> EXCERPTED PASSAGE:
________________________
Why masking the 1st hop?

Hi,

Thanks for releasing the code! I have a minor question about this piece of code:

multihop_dense_retrieval/mdr/retrieval/criterions.py

Lines 127 to 130 in 62eb242

    
           # mask the 1st hop 
        
           bsize = outputs["q"].size(0) 
        
           scores_1_mask = torch.cat([torch.zeros(bsize, bsize), torch.eye(bsize)], dim=1).to(outputs["q"].device) 
        
           scores_1_hop = scores_1_hop.float().masked_fill(scores_1_mask.bool(), float('-inf')).type_as(scores_1_hop)

I'm wondering what's the purpose of masking the 1st hop? Does it help the final experimental results? Thanks!
________________________
> COMPLETE THE FOLLOWING:
- 1) In the forum post about masking the first hop, which lines of which file does the quoted code come from?
- 2) Extend the forum post about masking the first hop, picking up right after its final sentence.

> SOURCE MATERIAL:
________________________
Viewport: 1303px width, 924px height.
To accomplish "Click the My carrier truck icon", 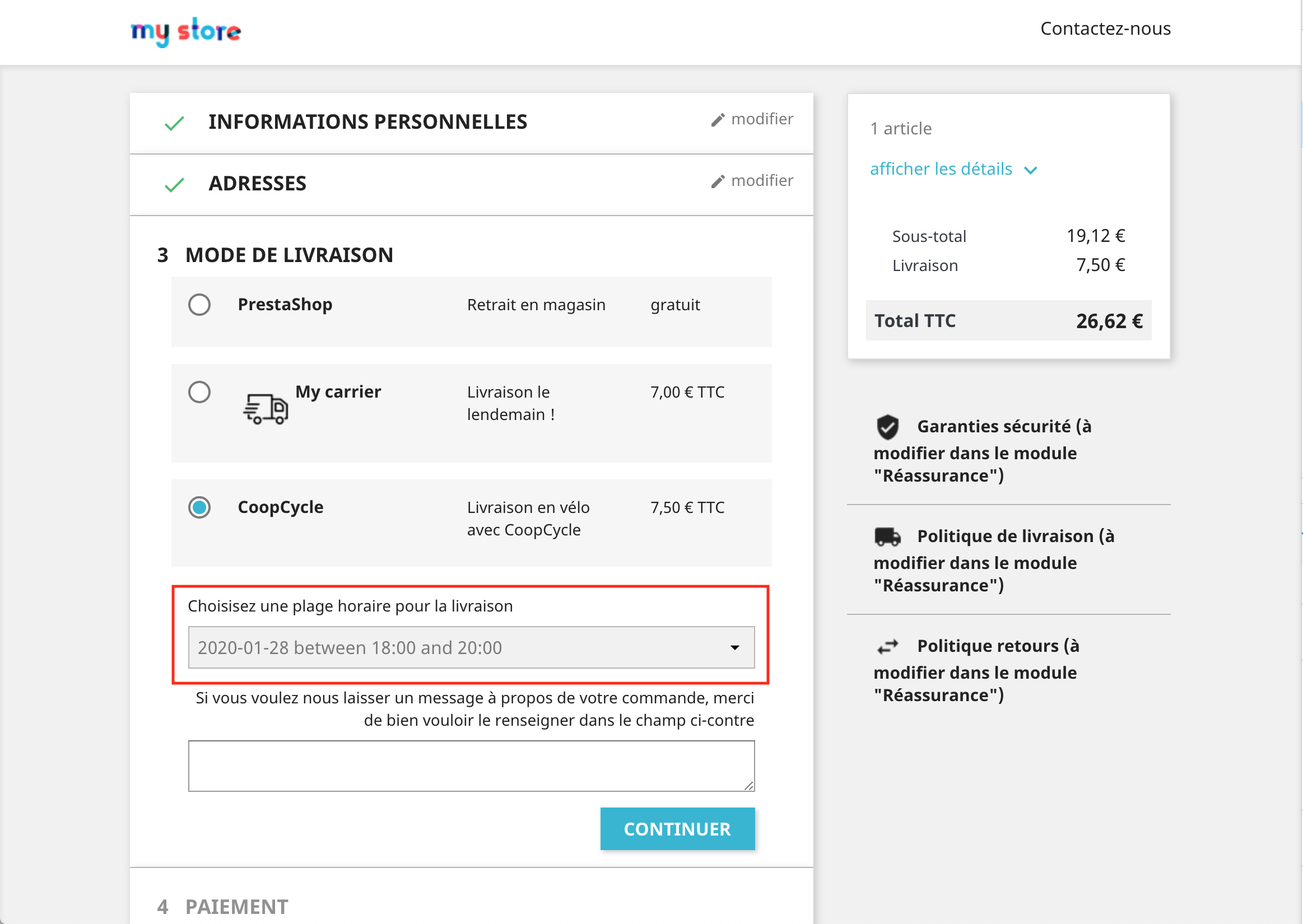I will 266,408.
________________________
> EXPECTED OUTPUTS:
- 1) Lines 127 to 130 of multihop_dense_retrieval/mdr/retrieval/criterions.py.

- 2)
Hi @yangky11, the reason behind this was to avoid labeling the 2-hop supporting passage as negatives. Sometimes, the hop order might not be obvious and this is especially true for comparison questions. This gave some improvements on some initial experiments.

That makes sense. Thank you!

	# mask the 1st hop
	bsize = outputs["q"].size(0)
	scores_1_mask = torch.cat([torch.zeros(bsize, bsize), torch.eye(bsize)], dim=1).to(outputs["q"].device)
	scores_1_hop = scores_1_hop.float().masked_fill(scores_1_mask.bool(), float('-inf')).type_as(scores_1_hop)